To maintain a social license to operate within the emerging circular economy, corporate leaders will also need to ask themselves: Is my supply chain something I can be proud of? The transition to a sustainable circular material flow cannot be achieved without the integration of the millions of workers (perhaps as much as 2% of the world’s population makes its living scavenging recyclable wastes) who collect, sort and process consumer waste — a sector that in many emerging markets is informal and does not enjoy any of the benefits and protection afforded to the workers in the “formal” material supply chain. In Brazil, Johnson & Johnson has launched Project Phoenix to address this issue directly by creating the business conditions necessary to transform the recycling supply chain and build a supplier base that upholds high standards for feedstock and labour conditions. To operate sustainably, multinationals will not only need to secure stable supplies of high-volume, high-quality feedstock but will also need to do so in a manner that provides acceptable working conditions for all. A circular economy is restorative and that applies to both people and planet.

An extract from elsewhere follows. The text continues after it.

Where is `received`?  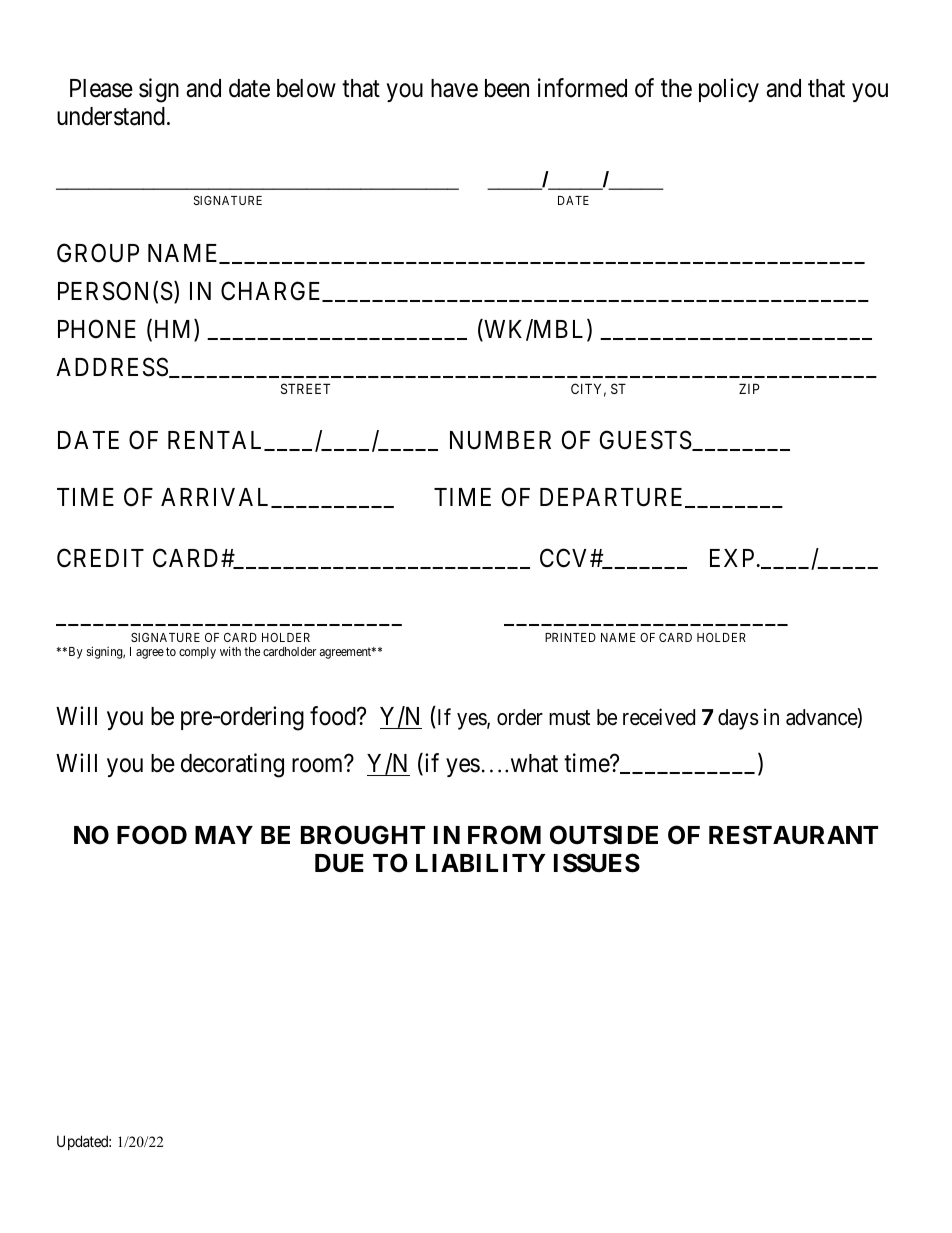 received is located at coordinates (659, 717).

The impending resource crunch is a problem of such magnitude that micro-level, uncoordinated efforts will simply not suffice. The leading 100 multinational companies, however, can have a bold impact on circular material flows. Not only do the world’s largest companies control a large share of materials (according to the WWF, 100 companies control 25% of trade of “commodities of concern”), their operations and decision-making is not restricted by political boundaries. Further, their supply chains often overlap — a future disruption for one company is a disruption for many. With some primary resources rapidly depleting, these disruptions will become increasingly common if the status quo continues. Working together, therefore, is not at odds with competition but rather is a necessary precondition for it. By joining forces, market leaders can ensure conditions exist that require all producers to take responsibility for their products throughout the entire lifecycle on a level playing field. They can leverage their collective experience and share investment costs to accelerate the transition. Perhaps most importantly, when the world’s largest companies begin to change their mindset — when their decisions internalize the costs traditionally borne by society and the environment — other players will follow suit. The outcome will be a competitive landscape that provides more for customers while costing less for society and for the environment on which we all depend.